Predictions for 2024
In late 2022, ChatGPT’s release created a viral sensation that sent AI hype to new heights in 2023. Once the novelty of ChatGPT wore off, we put it and other AI models and applications to work for us in both mundane and creative ways. 2024 is the year when AI really makes our lives easier and better in profound ways.
In 2024, we will see more AI models, more advances and features, more quality and capability, more tools and applications than ever. We will see more AI chips, from Nvidia and others, powering the training of new models. We will see AI touch more parts of our lives than ever before. AI truly arrived in 2023, and in 2024, AI will be here to stay, being a part of our daily lives.
Here’s a dive into what advances we can expect in AI in the coming year.
1. AI image generation gets to perfection
AI image generation made huge strides in 2023 in new models, new research and new products that got faster, more accurate, higher-quality and higher resolution.

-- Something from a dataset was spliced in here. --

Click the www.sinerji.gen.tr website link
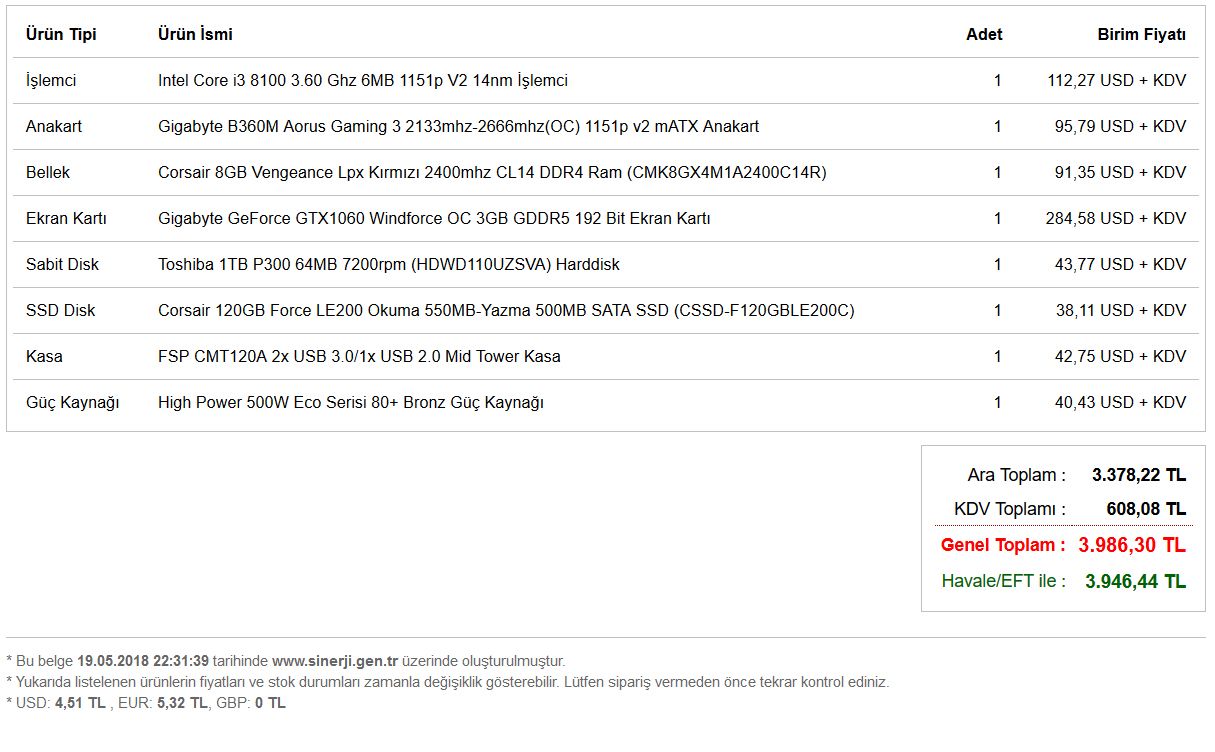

Generative AI has become a standard feature in image editing tools: Infill or out-fill, up-scale resolution, erase and regenerate a region or object, mix-and-match (style, characters, etc.) from different images. Attention to correct lettering, easier prompting (using Dall-E approach to internally create an image generation prompt from user prompt), and more precision in results will permeate these tools.
In 2024, we will see all these advances consolidate into powerful on-demand AI image generation tools that will be ‘perfect’ in image quality and magically responsive to prompts and commands, combining AI image generation and editing into a single powerful system, obsoleting pre-AI image editors.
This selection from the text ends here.